__TASK DETAILS__
Put the lines of the listing from the line with "Technická část (172, 531)" to the line with "Zavolejte mi (394, 1937)", both included, into a numbered list without blank lines. Leave out all other lines.
— BEGIN DATASET EXCERPTS —
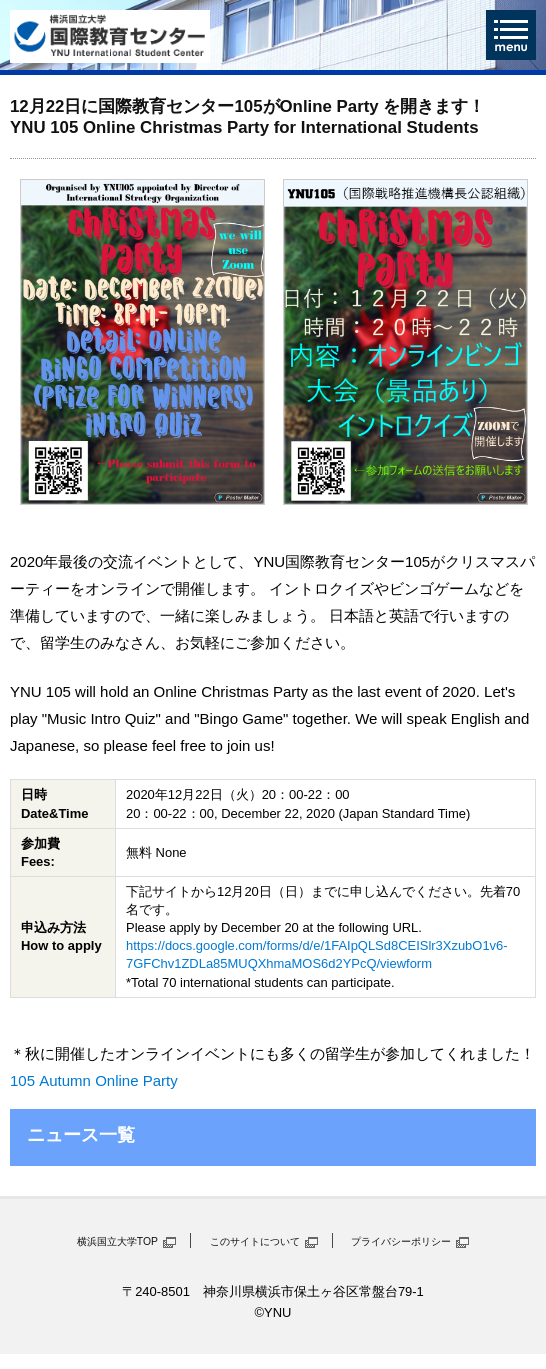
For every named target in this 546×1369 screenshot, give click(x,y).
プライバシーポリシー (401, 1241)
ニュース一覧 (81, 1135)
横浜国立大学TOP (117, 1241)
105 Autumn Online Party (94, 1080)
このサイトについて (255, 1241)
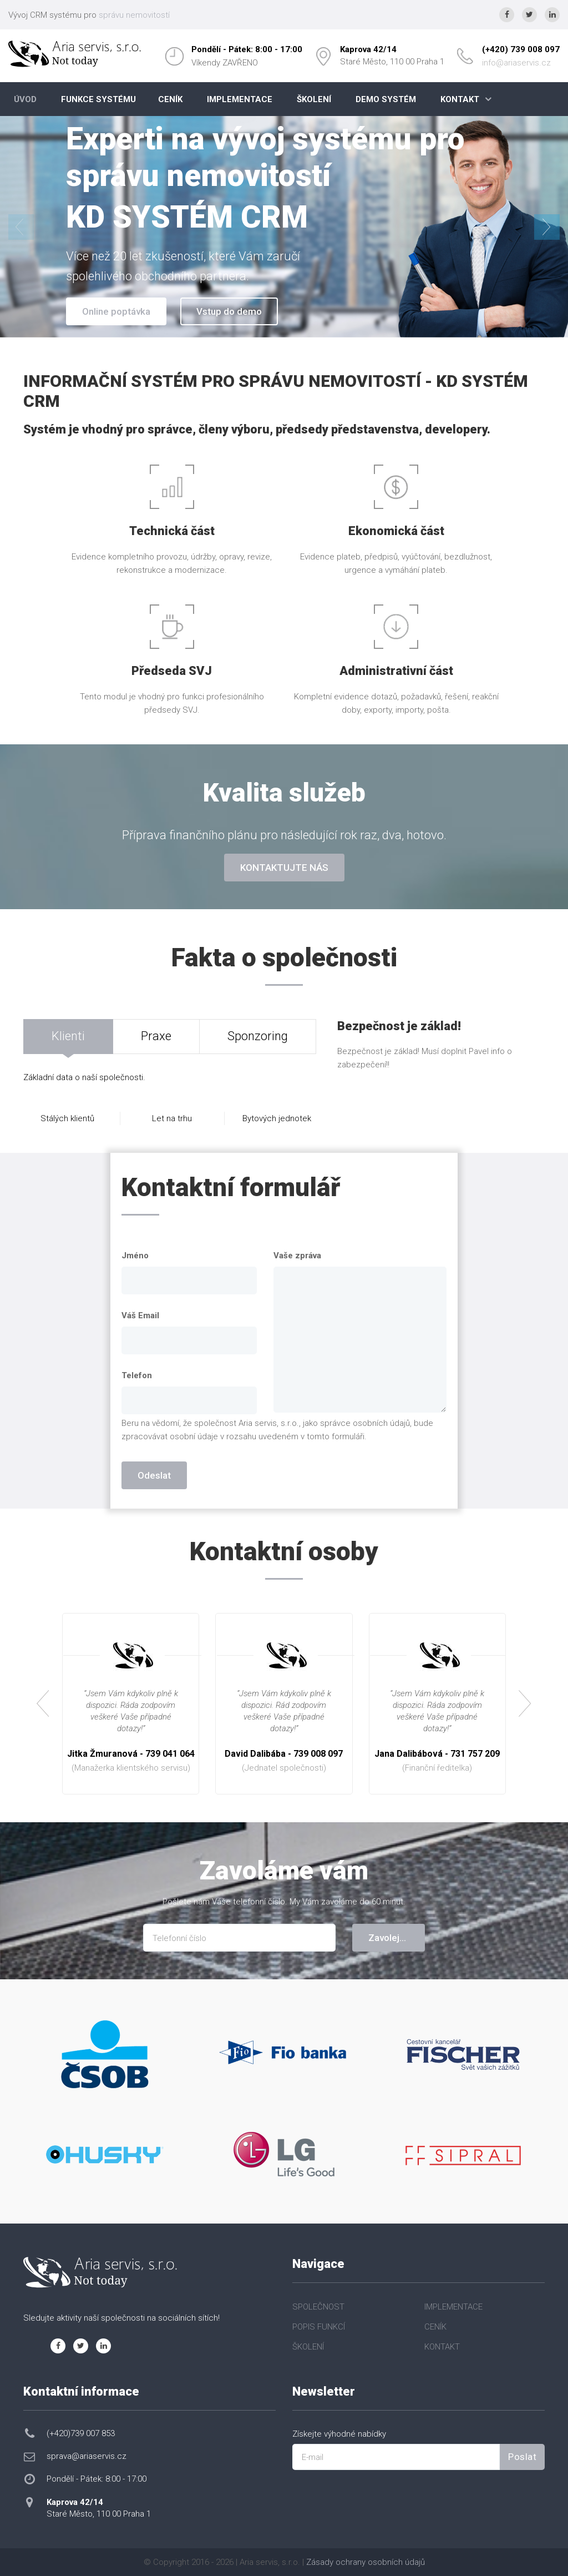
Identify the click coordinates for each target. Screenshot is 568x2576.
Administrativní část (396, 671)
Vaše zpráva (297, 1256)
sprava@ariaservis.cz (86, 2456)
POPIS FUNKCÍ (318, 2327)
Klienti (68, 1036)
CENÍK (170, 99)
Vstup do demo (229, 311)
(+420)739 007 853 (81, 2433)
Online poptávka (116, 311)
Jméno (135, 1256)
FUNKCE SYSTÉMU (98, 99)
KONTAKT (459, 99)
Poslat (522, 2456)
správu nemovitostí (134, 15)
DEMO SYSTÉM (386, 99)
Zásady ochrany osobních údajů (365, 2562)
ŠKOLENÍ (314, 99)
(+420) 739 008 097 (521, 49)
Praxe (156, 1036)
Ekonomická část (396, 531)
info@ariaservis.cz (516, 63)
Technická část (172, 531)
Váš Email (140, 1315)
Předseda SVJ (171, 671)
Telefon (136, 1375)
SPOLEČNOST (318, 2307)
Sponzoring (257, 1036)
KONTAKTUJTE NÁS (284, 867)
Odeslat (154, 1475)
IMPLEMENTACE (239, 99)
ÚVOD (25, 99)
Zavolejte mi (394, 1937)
— END DATASET EXCERPTS —
— BEGIN DATASET EXCERPTS —
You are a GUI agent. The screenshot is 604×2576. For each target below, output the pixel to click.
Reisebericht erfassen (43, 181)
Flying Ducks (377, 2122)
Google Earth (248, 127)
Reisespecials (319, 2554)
— END DATASET EXCERPTS —
— BEGIN DATASET EXCERPTS —
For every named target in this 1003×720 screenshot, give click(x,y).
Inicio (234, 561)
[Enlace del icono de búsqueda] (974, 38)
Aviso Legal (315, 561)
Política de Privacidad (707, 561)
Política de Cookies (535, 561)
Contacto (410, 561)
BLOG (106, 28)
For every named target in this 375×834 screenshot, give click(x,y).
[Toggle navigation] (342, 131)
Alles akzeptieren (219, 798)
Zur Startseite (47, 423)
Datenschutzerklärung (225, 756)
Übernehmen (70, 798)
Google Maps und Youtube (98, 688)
— END DATASET EXCERPTS —
__RESULT OF THE EXERCISE__
1. Technická část (172, 531)
2. Váš Email (140, 1315)
3. Předseda SVJ (171, 671)
4. Telefon (136, 1375)
5. SPOLEČNOST (318, 2307)
6. Sponzoring (257, 1036)
7. KONTAKTUJTE NÁS (284, 867)
8. Odeslat (154, 1475)
9. IMPLEMENTACE (239, 99)
10. ÚVOD (25, 99)
11. Zavolejte mi (394, 1937)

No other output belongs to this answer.